EXCERPTED PASSAGE:
********

Change of strategy?

Sher-e-Kashmir was ditched by Madam Gandhi by informing the Parliament about the accord on February 24; something which she was not supposed to do as per an unwritten agreement between them

In August 1965 `Operation Gibralor’ was launched to liberate Jammu Kashmir. The Plebiscite Front was very active then and was assigned the job of mustering public support in favour of the operation. The operation should have emboldened the leaders but that did not happen.

Three time acting president of the Plebiscite Front, Munshi Muhammad Ishaq writes in his memoirs. Munshi admits he had full knowledge of Operation Gibraltor and had been taken into confidence by people who mattered at that time in Pakistan.  When Batmaloo was set ablaze by the Indian army, Munshi resigned from the post of acting president of the Plebiscite Front on August 18, 1965. Khawaja Sonaullah Bhat (Editor Aftaab) contacted Munshi same evening to know about the developments. A tearful Munshi told him that “an opportunity to liberate Kashmir had been lost.”

********

INFORMATION PROVIDED:
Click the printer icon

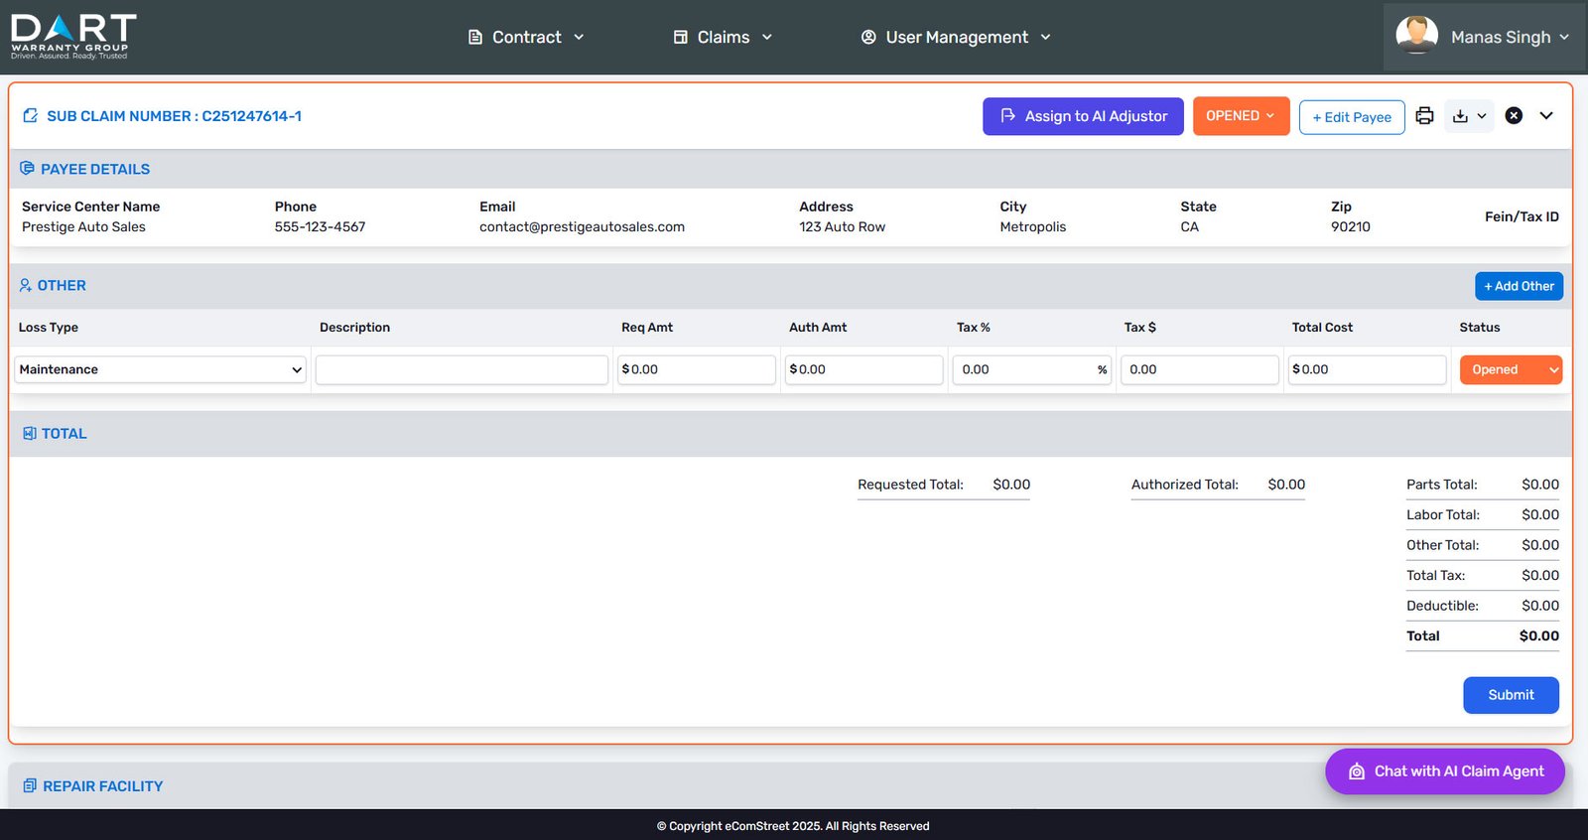coord(1424,116)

********

STATED GOAL:
Write out the part of the Plebiscite Front passage starting with "In August 1965" and going on through "did not happen.". Rely only on the passage about the Plebiscite Front.

TASK SOLUTION:
In August 1965 `Operation Gibralor’ was launched to liberate Jammu Kashmir. The Plebiscite Front was very active then and was assigned the job of mustering public support in favour of the operation. The operation should have emboldened the leaders but that did not happen.